During the 2011 offseason, Hall competed for the Eagles' sixth receiver spot and punt-returning duties with Sinorice Moss and Johnnie Lee Higgins. Despite leading the team in catches and receiving yards during the preseason, Hall was waived by the Eagles during final roster cuts on September 3, 2011, as the Eagles elected to only keep five receivers on the active roster. He was re-signed to the team's practice squad the following day. Hall was promoted to the active roster on November 16.

===San Francisco 49ers===
Hall was signed to the San Francisco 49ers practice squad on November 27, 2012, after injuries to 49ers running back Kendall Hunter and wide receiver Kyle Williams.
On January 19, 2013, he was promoted from the practice squad to the active roster and was active in the 2012-13 NFC championship game but did not record a statistic, he was inactive in Super Bowl XLVII. On August 31, 2013, Hall was cut from the San Francisco 49ers.

===Kansas City Chiefs===
On September 1, 2013, Hall was claimed by the Kansas City Chiefs, reuniting him with his former head coach Andy Reid. Hall was released on November 13, 2013, to make room for wide receiver Kyle Williams. However, shortly after signing, Williams was injured and Hall was subsequently re-signed on November 22, 2013. Hall was released by the Chiefs on December 7, 2013. On December 13, 2013, Hall was re-signed by the Kansas City Chiefs. Chad Hall in 2013 caught two passes, one for nine yards and one for eleven yards for the Kansas City Chiefs. Hall was released by the Chiefs on December 19, 2013.

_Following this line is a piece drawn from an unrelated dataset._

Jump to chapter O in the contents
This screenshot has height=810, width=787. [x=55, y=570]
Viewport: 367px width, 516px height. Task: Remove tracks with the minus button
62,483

===Jacksonville Jaguars===
Hall was signed by the Jacksonville Jaguars on August 6, 2014, but was waived on August 16, 2014.

==Coaching career==
===Buffalo Bills===
In 2017, new Buffalo Bills head coach Sean McDermott brought Hall on as an offensive assistant. McDermott was previously the Defensive coordinator for the Eagles while Hall was on the team. Eagles head coach Doug Pederson attempted to hire Hall to his coaching staff but was blocked by the Bills; the Bills instead promoted Hall to wide receivers coach on February 2, 2019.

While with Buffalo, Hall helped Stefon Diggs make three straight Pro Bowls (2020–2022) and earn a first-team All-Pro selection in 2020 (second-team in 2022). Under Hall's tutelage, Diggs became the first Bill with 100-plus receptions in consecutive seasons and set an NFL record for receptions in a player's first two seasons with a team (230). Additionally, Buffalo wide receiver Gabriel Davis set an NFL playoff record by catching four touchdown passes against the Kansas City Chiefs on January 23, 2022.

===Jacksonville Jaguars===
On February 10, 2023, Hall joined the Jacksonville Jaguars as their wide receivers coach, reuniting him with Doug Pederson (his offensive coordinator in Kansas City).

===New York Giants===
On February 10, 2025, the New York Giants hired Hall to serve as their assistant quarterbacks coach. In February 2026, the Giants announced that Hall would be retained by new head coach, John Harbaugh, and was promoted to wide receivers coach on his staff.

==Personal life==
Hall and his wife Rose married in May 2018. In September 2019, Chad and Rose welcomed their first child, a daughter named Penelope Rose. In February 2021, they welcomed their second child, a son named Chandler Wright. Hall's sister Kelly is married to Matthew Stafford.